Mary Elizabeth Downey's Early Life and Career

Mary Elizabeth Downey's background was typical of the western librarian, described by Passet as a "product of the Progressive Era." (10) Born in Sarahsville, Ohio, about 1872 to Dr. Hiram James and Martha Ball Downey, she was from an established, middle-class, midwestern Protestant family. She taught in the local public schools before becoming a librarian and attended college, earning a B.A. in classics from Denison University in 1899. She was in her late twenties when she studied library science from 1899 to 1901 under University of Chicago librarian Zella Allen Dixson through the University of Chicago Extension Division. (11) Downey was one of only seventeen students to graduate from the program. (12)

Unlike the positions of many of her contemporaries, Downey's first position was not in a public library. From 1901 to 1902 she served as first assistant librarian at the Field Museum of Chicago, which had been established to house the natural history collections of the 1893 World's Columbian Exposition. Although the reason that she accepted the position is unknown, it suggests that she had ambitions beyond serving as a small-town public librarian or assistant librarian in a large urban library.

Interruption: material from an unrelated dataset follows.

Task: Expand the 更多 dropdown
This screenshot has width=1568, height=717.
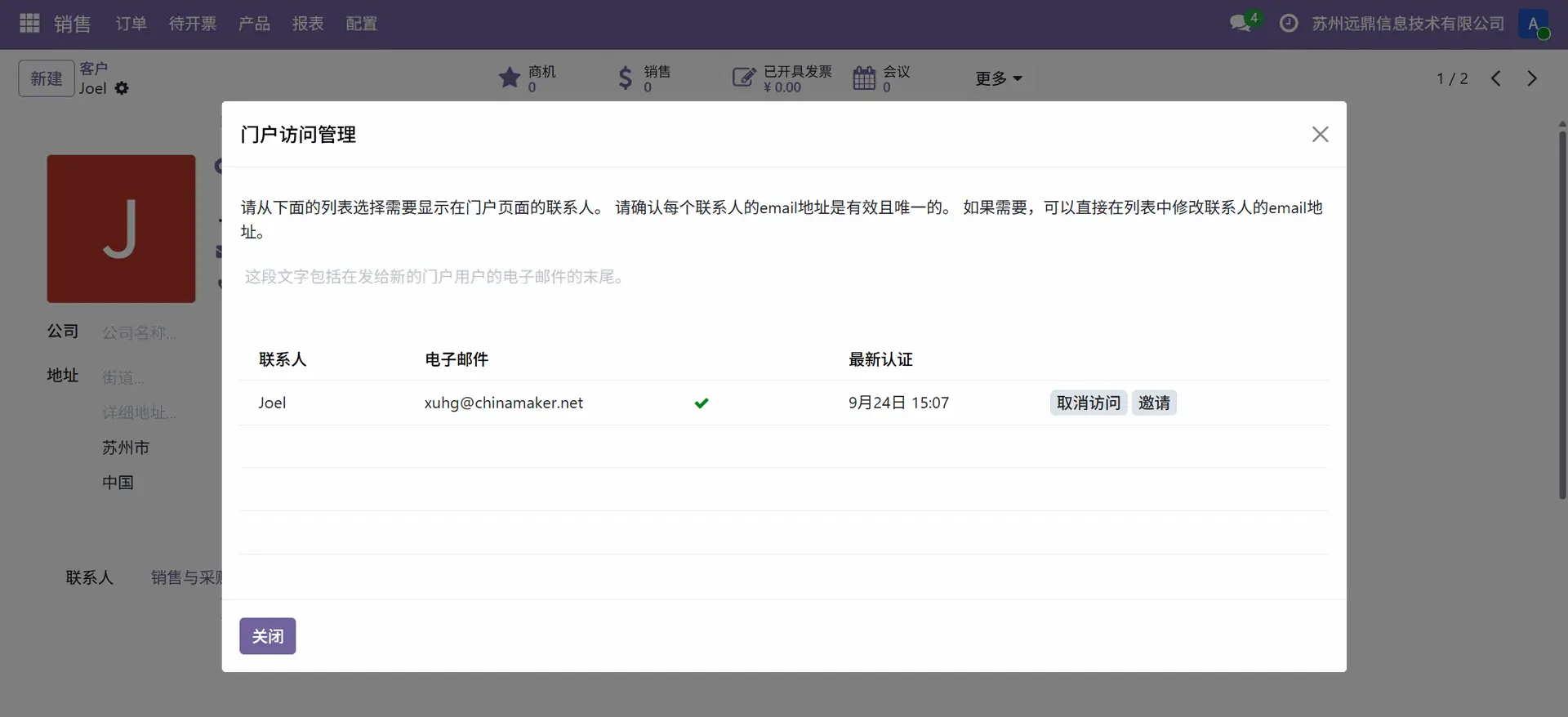Action: pos(998,78)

Downey left the museum after only one year to become the first public librarian of Ottumwa, Iowa. Dixson recommended her as "a safe person to entrust with the grave responsibilities of such a charge," (13) suggesting that the traits that qualified her for the position were reliability, trustworthiness, professionalism, and responsibility rather than gentility and submissiveness, as suggested by Garrison. Others who recommended her included the president of the University of Chicago, the dean of women of Shephardson College, the pastor of the local Baptist church, the librarian of the Art Institute, and a teacher at Ottumwa High School, indicating the breadth and depth of her professional connections at that early stage of her career. (14)

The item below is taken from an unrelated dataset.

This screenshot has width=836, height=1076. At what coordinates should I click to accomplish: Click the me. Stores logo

As librarian, Downey was the only woman to speak at the dedication of the Ottumwa Carnegie Library in 1902. The local newspaper published her address in its entirety and featured her photograph on the front page, along with that of five male members of the board of trustees, indicating that, in the eyes of the community, the position of librarian was one of authority and responsibility within the masculine public sphere. (15) The newspaper also published her 1902 address to the Iowa Library Association in which she advised fellow librarians that "we must not force even a child into using the library, but if possible, lead [the child] voluntarily into the reading habit" by teaching the "intelligent use of books." Boys were invited to help move the books into the new library, after which several of them became regular volunteers. Allowing children to serve as volunteers provided an opportunity for her to "talk to them in little groups" about the use of the library. She ended her remarks by saying "what an advantage it is to the child while dependent to have someone who knows the best in literature to direct his reading," that someone being the librarian. (16) Librarians could transmit correct moral values and cultural norms by encouraging the habit of reading "good books," particularly in children, who were more impressionable and compliant than adults, a philosophy shared by the library profession in general. (17)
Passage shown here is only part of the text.